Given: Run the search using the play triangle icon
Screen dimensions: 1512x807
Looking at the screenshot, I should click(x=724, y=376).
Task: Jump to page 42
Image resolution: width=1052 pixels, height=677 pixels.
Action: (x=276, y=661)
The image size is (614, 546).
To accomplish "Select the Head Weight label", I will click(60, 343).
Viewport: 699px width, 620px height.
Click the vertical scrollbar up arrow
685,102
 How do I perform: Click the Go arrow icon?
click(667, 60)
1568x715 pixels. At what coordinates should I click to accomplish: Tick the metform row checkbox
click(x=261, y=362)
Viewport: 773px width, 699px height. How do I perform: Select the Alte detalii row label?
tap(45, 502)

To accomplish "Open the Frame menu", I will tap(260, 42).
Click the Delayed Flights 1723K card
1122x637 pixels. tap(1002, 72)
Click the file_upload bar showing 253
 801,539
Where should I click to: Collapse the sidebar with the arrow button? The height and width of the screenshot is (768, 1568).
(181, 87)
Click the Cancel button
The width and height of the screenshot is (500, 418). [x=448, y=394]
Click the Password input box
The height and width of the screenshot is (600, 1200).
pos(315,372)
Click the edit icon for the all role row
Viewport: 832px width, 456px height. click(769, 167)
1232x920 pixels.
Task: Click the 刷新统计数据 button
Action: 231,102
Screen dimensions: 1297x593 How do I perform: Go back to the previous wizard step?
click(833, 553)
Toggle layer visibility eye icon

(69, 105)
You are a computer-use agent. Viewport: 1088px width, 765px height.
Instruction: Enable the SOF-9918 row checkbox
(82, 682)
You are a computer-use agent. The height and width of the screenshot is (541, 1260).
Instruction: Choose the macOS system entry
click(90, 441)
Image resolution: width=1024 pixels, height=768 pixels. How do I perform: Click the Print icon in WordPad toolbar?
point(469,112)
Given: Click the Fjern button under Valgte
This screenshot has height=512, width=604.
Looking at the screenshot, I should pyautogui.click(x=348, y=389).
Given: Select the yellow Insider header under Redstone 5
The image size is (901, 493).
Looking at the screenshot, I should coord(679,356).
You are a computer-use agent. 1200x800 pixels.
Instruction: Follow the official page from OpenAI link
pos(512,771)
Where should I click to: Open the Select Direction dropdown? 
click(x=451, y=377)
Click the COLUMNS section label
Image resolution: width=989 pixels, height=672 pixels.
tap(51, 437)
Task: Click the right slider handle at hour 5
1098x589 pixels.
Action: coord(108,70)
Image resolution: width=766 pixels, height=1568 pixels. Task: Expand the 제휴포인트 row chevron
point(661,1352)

------------------------

→ Request
Reproduce the listing above with every "Instruction" changed to "Request" and nothing else altered.

→ Exercise response
Given: Run the search using the play triangle icon
Screen dimensions: 1512x807
Looking at the screenshot, I should click(x=724, y=376).
Task: Jump to page 42
Image resolution: width=1052 pixels, height=677 pixels.
Action: (x=276, y=661)
The image size is (614, 546).
To accomplish "Select the Head Weight label", I will click(60, 343).
Viewport: 699px width, 620px height.
Click the vertical scrollbar up arrow
685,102
 How do I perform: Click the Go arrow icon?
click(667, 60)
1568x715 pixels. At what coordinates should I click to accomplish: Tick the metform row checkbox
click(x=261, y=362)
Viewport: 773px width, 699px height. How do I perform: Select the Alte detalii row label?
tap(45, 502)

To accomplish "Open the Frame menu", I will tap(260, 42).
Click the Delayed Flights 1723K card
1122x637 pixels. tap(1002, 72)
Click the file_upload bar showing 253
 801,539
Where should I click to: Collapse the sidebar with the arrow button? The height and width of the screenshot is (768, 1568).
(181, 87)
Click the Cancel button
The width and height of the screenshot is (500, 418). [x=448, y=394]
Click the Password input box
The height and width of the screenshot is (600, 1200).
pos(315,372)
Click the edit icon for the all role row
Viewport: 832px width, 456px height. click(769, 167)
1232x920 pixels.
Task: Click the 刷新统计数据 button
Action: 231,102
Screen dimensions: 1297x593 How do I perform: Go back to the previous wizard step?
click(833, 553)
Toggle layer visibility eye icon

(69, 105)
You are a computer-use agent. Viewport: 1088px width, 765px height.
Request: Enable the SOF-9918 row checkbox
(82, 682)
You are a computer-use agent. The height and width of the screenshot is (541, 1260).
Request: Choose the macOS system entry
click(90, 441)
Image resolution: width=1024 pixels, height=768 pixels. How do I perform: Click the Print icon in WordPad toolbar?
point(469,112)
Given: Click the Fjern button under Valgte
This screenshot has height=512, width=604.
Looking at the screenshot, I should pyautogui.click(x=348, y=389).
Given: Select the yellow Insider header under Redstone 5
The image size is (901, 493).
Looking at the screenshot, I should coord(679,356).
You are a computer-use agent. 1200x800 pixels.
Request: Follow the official page from OpenAI link
pos(512,771)
Where should I click to: Open the Select Direction dropdown? 
click(x=451, y=377)
Click the COLUMNS section label
Image resolution: width=989 pixels, height=672 pixels.
tap(51, 437)
Task: Click the right slider handle at hour 5
1098x589 pixels.
Action: coord(108,70)
Image resolution: width=766 pixels, height=1568 pixels. Task: Expand the 제휴포인트 row chevron
point(661,1352)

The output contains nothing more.